The Effects of Job Loss on Low-Wage Workers
The effect of job losses on workers’ subsequent earnings is a subject of long-standing interest in labor economics. For a well-paid worker, losing a job can trigger a fall down the “job ladder” into a lower-paying position, firm, or industry. But what is the experience of low-wage workers, who are already on the bottom rungs of the ladder and have less room to fall?
In How Replaceable Is a Low-Wage Job? (NBER Working Paper 31447), Evan Rose and Yotam Shem-Tov study this question by tracking workers who earned less than $15 an hour in 2020 dollars between 2001 and 2014. They compare workers who leave their jobs because their firm experienced a large employment contraction to workers in comparable firms that did not experience a contraction. Focusing on company-wide layoffs is a standard strategy in the study of job displacement since it isolates job separations due to layoffs and reduces the chances that the workers who lose their jobs are different from those who keep their jobs in some unobserved way that matters for future earnings.

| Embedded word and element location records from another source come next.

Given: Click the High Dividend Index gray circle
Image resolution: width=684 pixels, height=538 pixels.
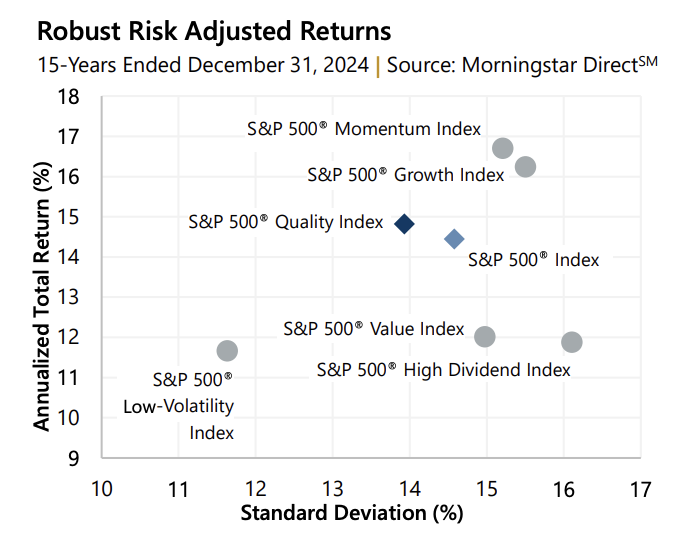Looking at the screenshot, I should click(572, 342).
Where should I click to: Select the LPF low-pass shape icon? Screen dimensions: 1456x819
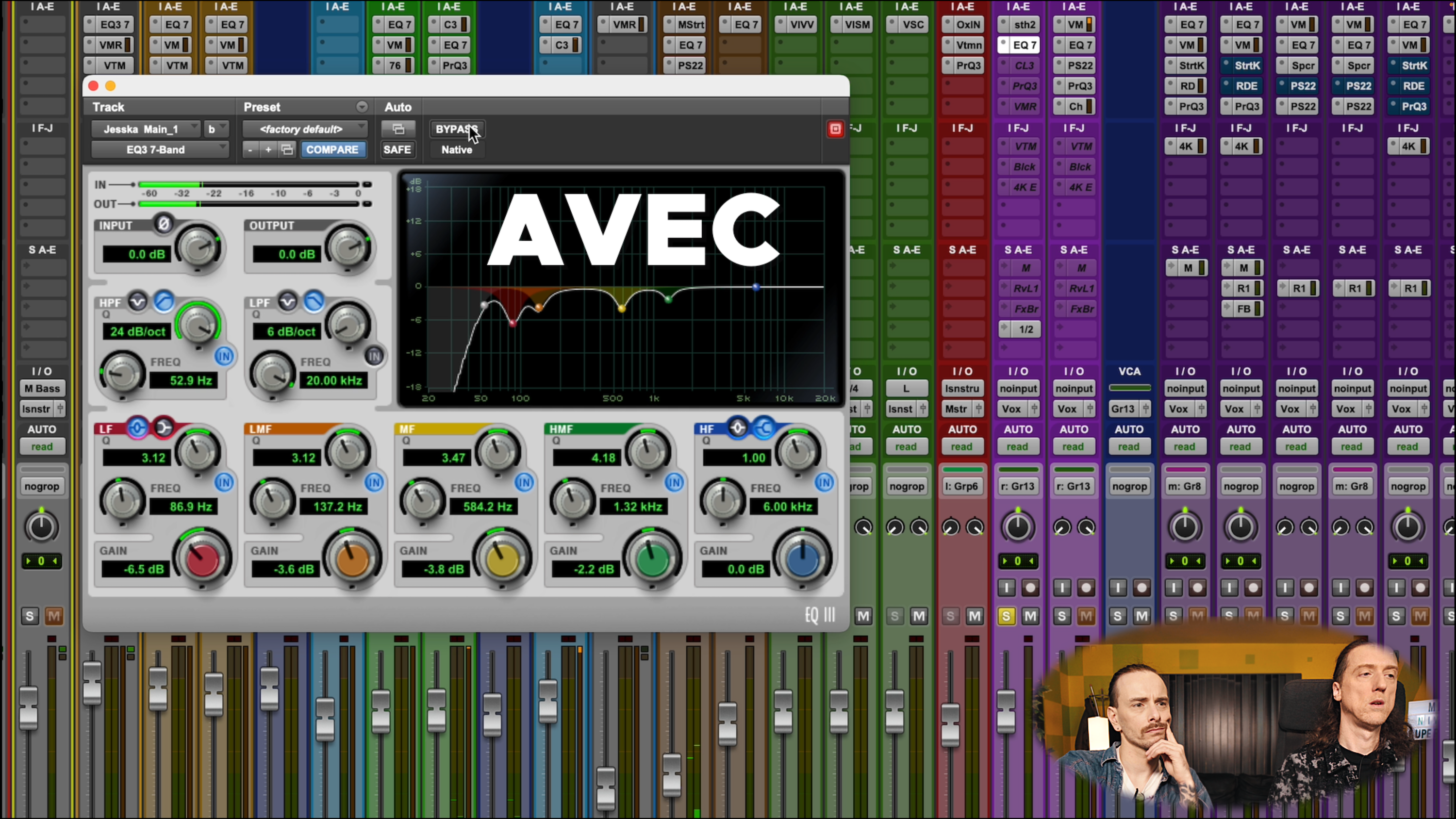(x=314, y=302)

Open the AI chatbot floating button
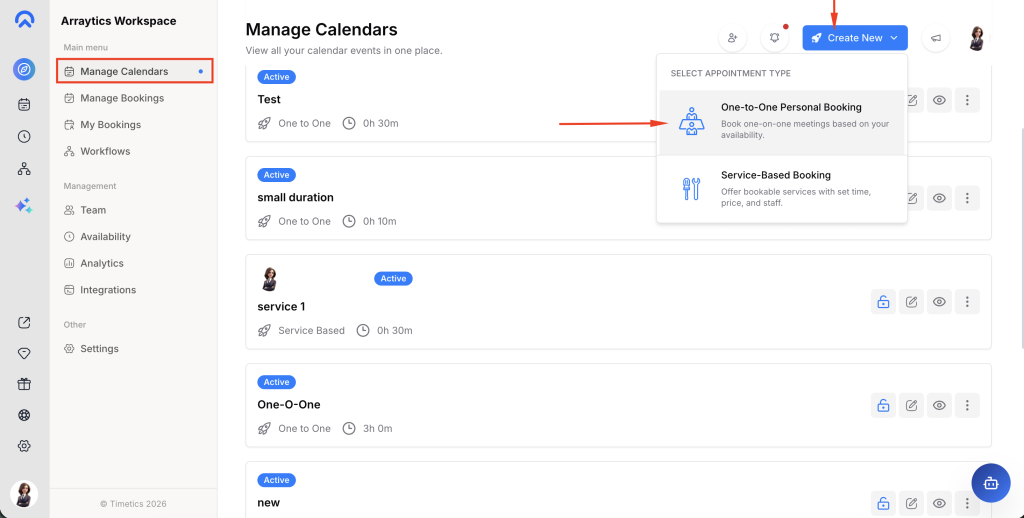tap(990, 482)
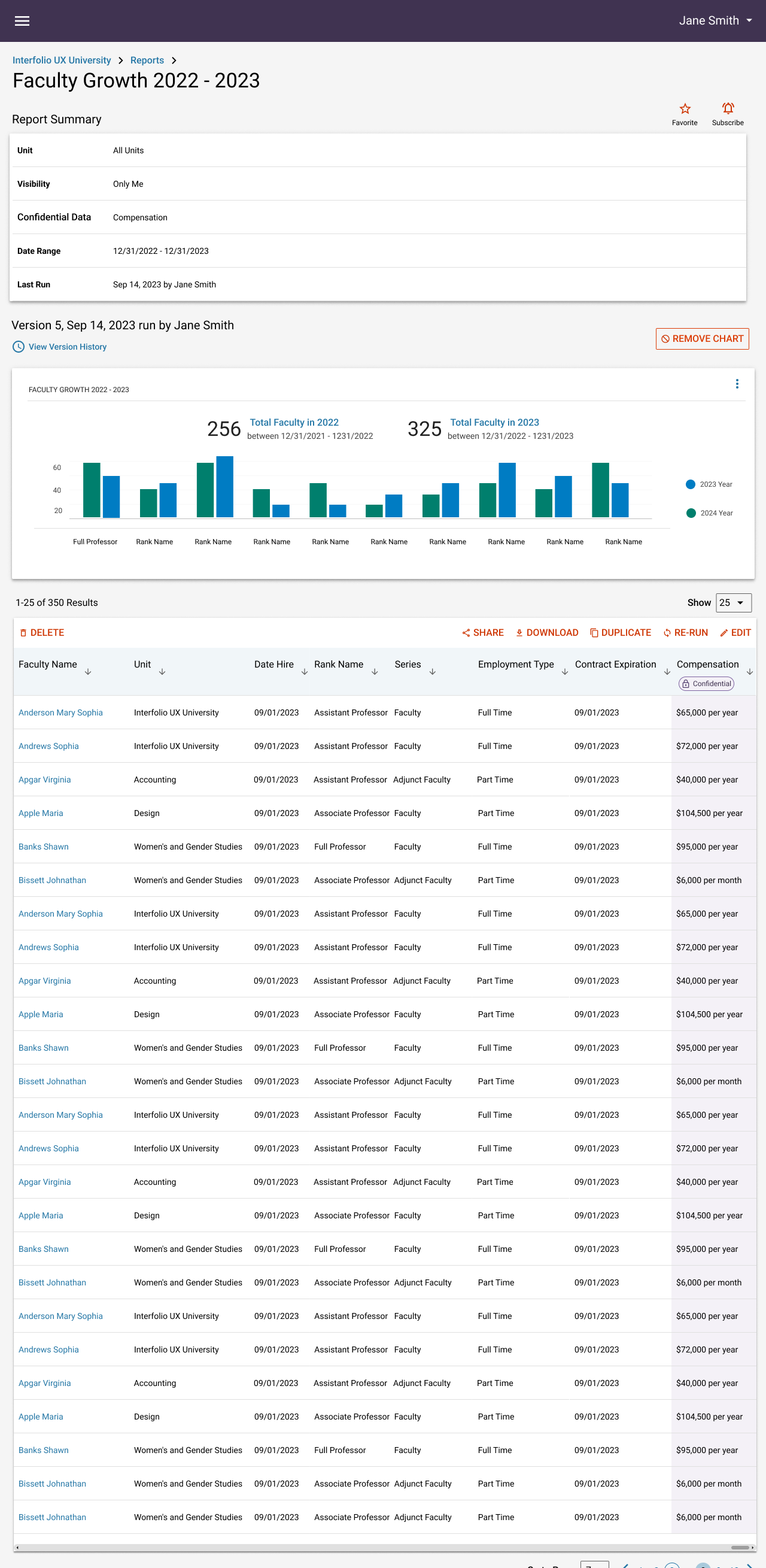Subscribe to report using bell icon
766x1568 pixels.
pyautogui.click(x=727, y=109)
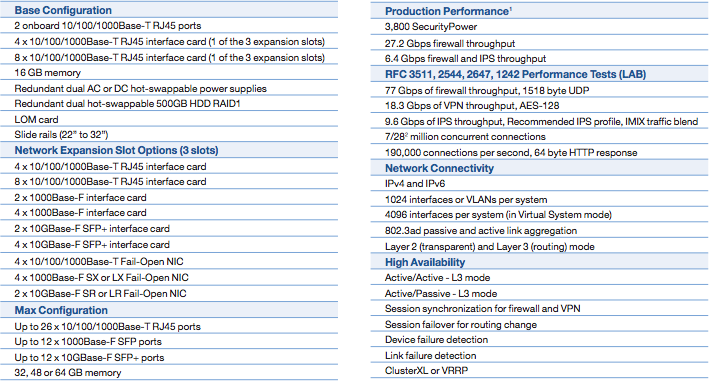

Six years after a low-wage worker loses a job, on average that worker’s earnings are significantly lower than the earnings of a comparable worker without a job loss.
Workers who lose a low-wage job suffer from persistent earnings declines. After six years, their quarterly earnings average was 13 percent lower than that of the comparison group. Very little of this loss in earnings comes from reductions in hourly wages since these workers were at the bottom of the wage distribution prior to their job loss. Instead, about half of the long-run loss arises because displaced workers are more likely to be without a job for long stretches of time. Four to six years out, unemployment rates among displaced workers are 3.2 percentage points higher, and rates of labor force nonparticipation are 2.6 percentage points higher, than in the comparison group. The other half of the long-run earnings loss comes from a decline in the number of weeks worked per year — down by about 3.2 — and in hours worked per week — down by about 3.
When the researchers apply a similar empirical strategy to an alternative sample of workers earning $15 to $30, they find long-run earnings losses of 17 percent. As in prior studies, the earnings losses for these workers come predominantly from drops in hourly wages rather than reductions in employment rates or weekly hours. Job loss therefore seems to have large effects on workers across the wage distribution, but the sources of low-wage workers’ losses are different. Their difficulty seems to be climbing back onto the job ladder at all, rather than falling down to a lower rung where jobs pay less per hour.